When it’s time to compile the user-written fragment shader, the prefix is added to the code written by the user, and is then compiled.

A fragment shader that shades an object with the scene’s lights while using the diffuse texture included in the object’s material would be written this way:

void main() {
	vec4 diffuseColor = texture(NtshEngn_diffuseTexture, NtshEngn_uv);

	vec3 finalColor = vec3(0.0);
	for (int i = 0; i < NtshEngn_directionalLightCount; i++) {
		vec3 l = -NtshEngn_directionalLight(i).direction;
		finalColor += diffuseColor.rgb * NtshEngn_directionalLight(i).color * dot(l, NtshEngn_normal);
	}

	for (int i = 0; i < NtshEngn_pointLightCount; i++) {
		vec3 l = normalize(NtshEngn_pointLight(i).position - NtshEngn_position);
		float distance = length(NtshEngn_pointLight(i).position - NtshEngn_position);
		if (distance > NtshEngn_pointLight(i).distance) {
			continue;
		}

		float attenuation = 1.0 / (distance * distance);
		vec3 radiance = (NtshEngn_pointLight(i).color * NtshEngn_pointLight(i).intensity) * attenuation;

		finalColor += diffuseColor.rgb * radiance * dot(l, NtshEngn_normal);
	}

	for (int i = 0; i < NtshEngn_spotLightCount; i++) {
		vec3 l = normalize(NtshEngn_spotLight(i).position - NtshEngn_position);
		float distance = length(NtshEngn_spotLight(i).position - NtshEngn_position);
		if (distance > NtshEngn_spotLight(i).distance) {
			continue;
		}

		float theta = dot(l, -NtshEngn_spotLight(i).direction);
		float epsilon = cos(NtshEngn_spotLight(i).cutoff.y) - cos(NtshEngn_spotLight(i).cutoff.x);
		float intensity = clamp((theta - cos(NtshEngn_spotLight(i).cutoff.x)) / epsilon, 0.0, 1.0);
		intensity = 1.0 - intensity;

		finalColor += diffuseColor.rgb * NtshEngn_spotLight(i).color * intensity;
	}
    NtshEngn_outColor = vec4(finalColor, diffuseColor.a);
}

And give this result:

Shading

A cube shaded with the fragment shader above, the scene contains a green directional light, a red point light and a blue spot light

Integration in renderers

The custom fragment shader system has been integrated within 3 renderers currently:

For the two renderers with forward rendering, the process was pretty easy, as you only need to take the default fragment shader, extract the layout, write the #defines and you got the prefix.
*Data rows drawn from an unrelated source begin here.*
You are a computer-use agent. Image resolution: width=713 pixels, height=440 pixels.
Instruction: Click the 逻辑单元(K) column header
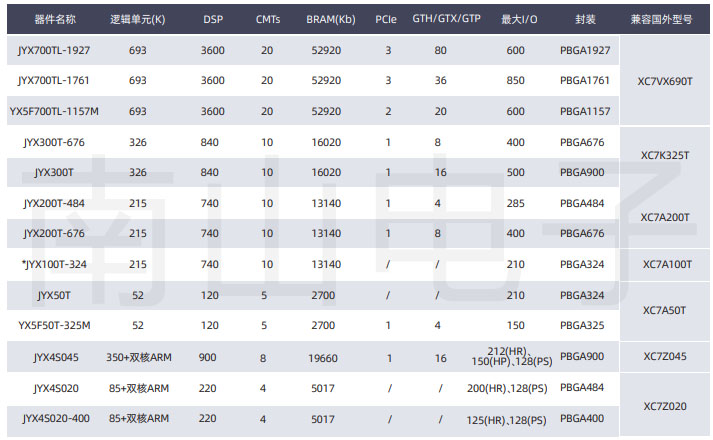tap(138, 20)
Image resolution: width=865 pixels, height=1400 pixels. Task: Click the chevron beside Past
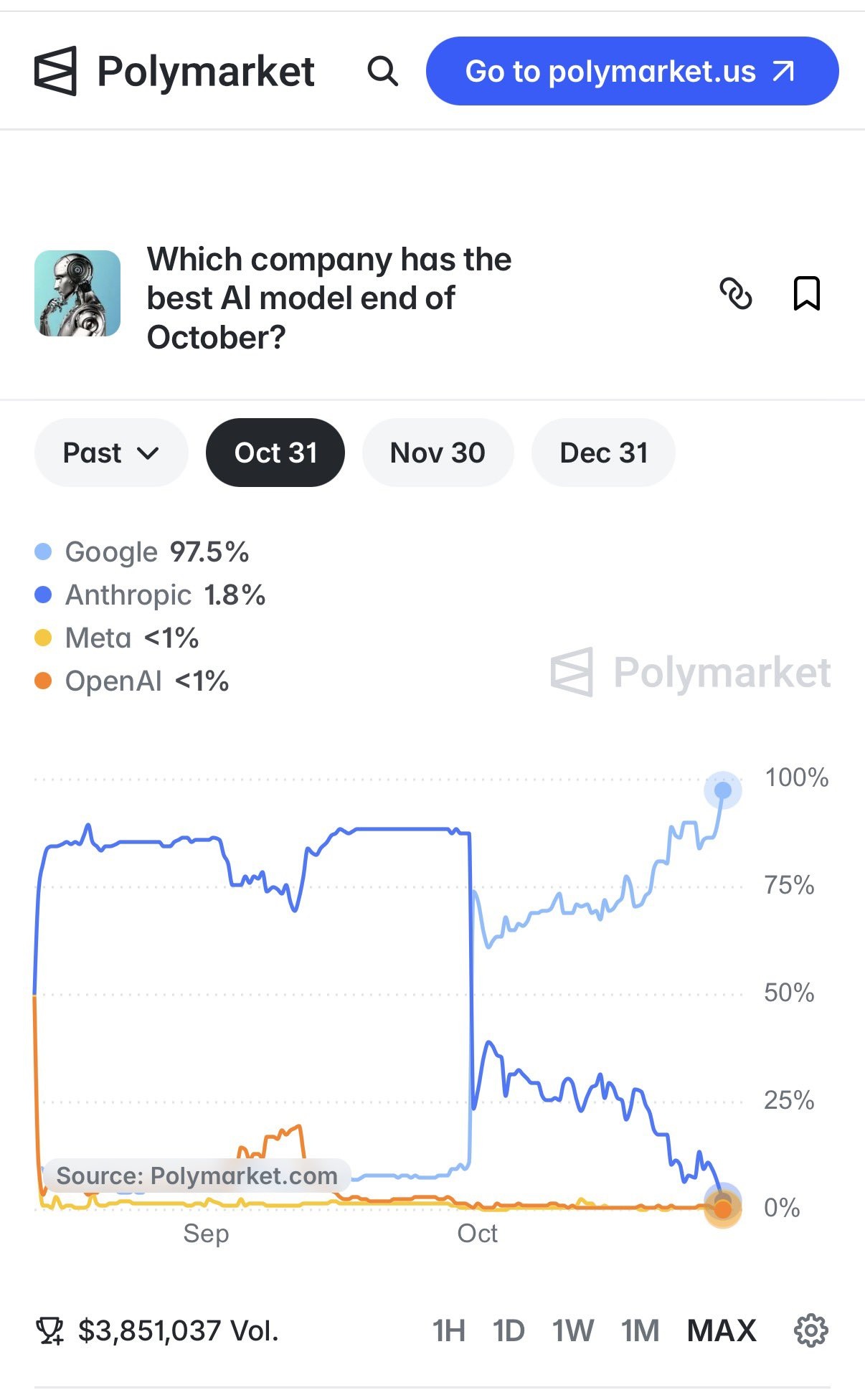(148, 453)
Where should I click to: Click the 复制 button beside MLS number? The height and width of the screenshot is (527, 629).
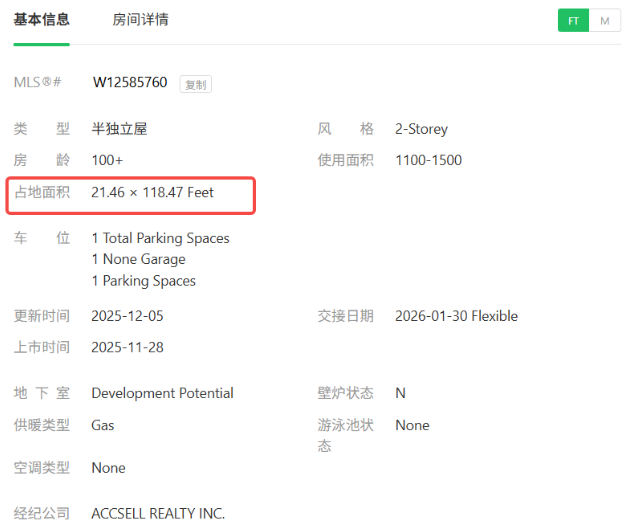195,85
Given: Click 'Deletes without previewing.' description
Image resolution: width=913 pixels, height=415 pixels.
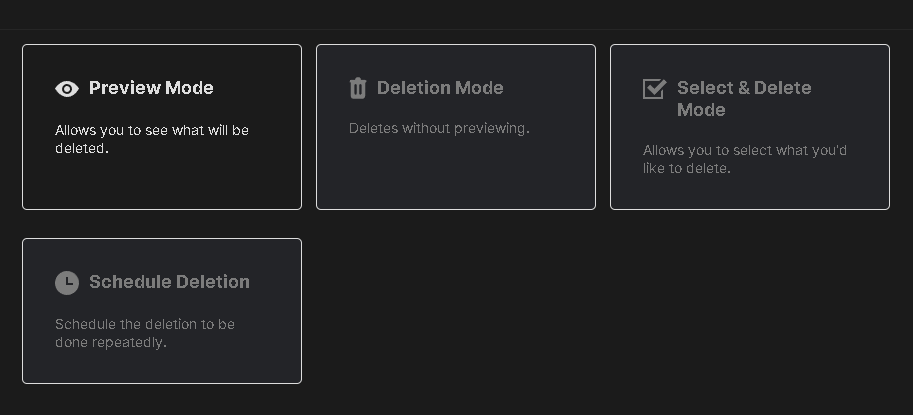Looking at the screenshot, I should (x=439, y=129).
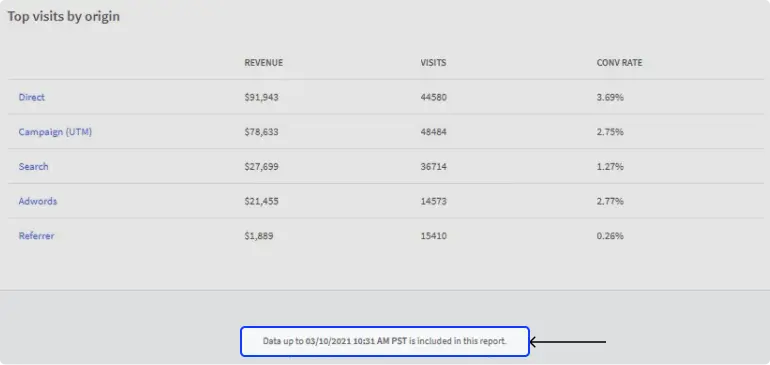Viewport: 770px width, 365px height.
Task: Click the 'Data up to 03/10/2021' notice
Action: tap(385, 341)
The objects using custom fragment shaders can be rendered after the objects using the default shader to limit state switching.

For Sirius, the process was more complex. A deferred renderer means that a G-Buffer is made before calculating the lighting in a compositing pass. This compositing pass uses a fullscreen triangle and is generic for all objects. There are multiple ways to integrate custom fragment shaders into this renderer:

For the moment, I decided to do a forward pass after compositing. As the G-Buffer was also used for SSAO, I also modified the SSAO to reconstruct the position and normal from the depth buffer instead of using the G-Buffer’s position and normal images, as the objects with custom fragment shaders were not included in them.

Sirius also has a GPU frustum culling pass, which outputs draw indirect commands in buffers for each camera (so the scene camera and the cameras used for shadowmapping) in a single dispatch. Draw indirect is incompatible with graphics pipelines switching, so I tweaked the frustum culling compute shader to add a way to let pass or fail specific objects, and I always fail the frustum culling pass for objects with custom fragment shaders if the camera is a scene camera (so they are still included for shadowmapping), and perform a CPU frustum culling during the forward pass.

Tooling

The editor has some tooling for this feature. A widget allows to write fragment shaders in a small code editor for quick edits (writing them in an external code editor is always possible) and a button to compile them, which writes warnings and errors to the log widget. As there is a prefix, the log is parsed to extract the line number and subtract it by around the size of the prefix to make the error line number appear correctly for the user.

Tooling

Left: Log widget showing an error, Right: Code editor

Why not custom vertex shaders

I only implemented custom fragment shaders at the moment, as custom vertex shaders have other architecture issues.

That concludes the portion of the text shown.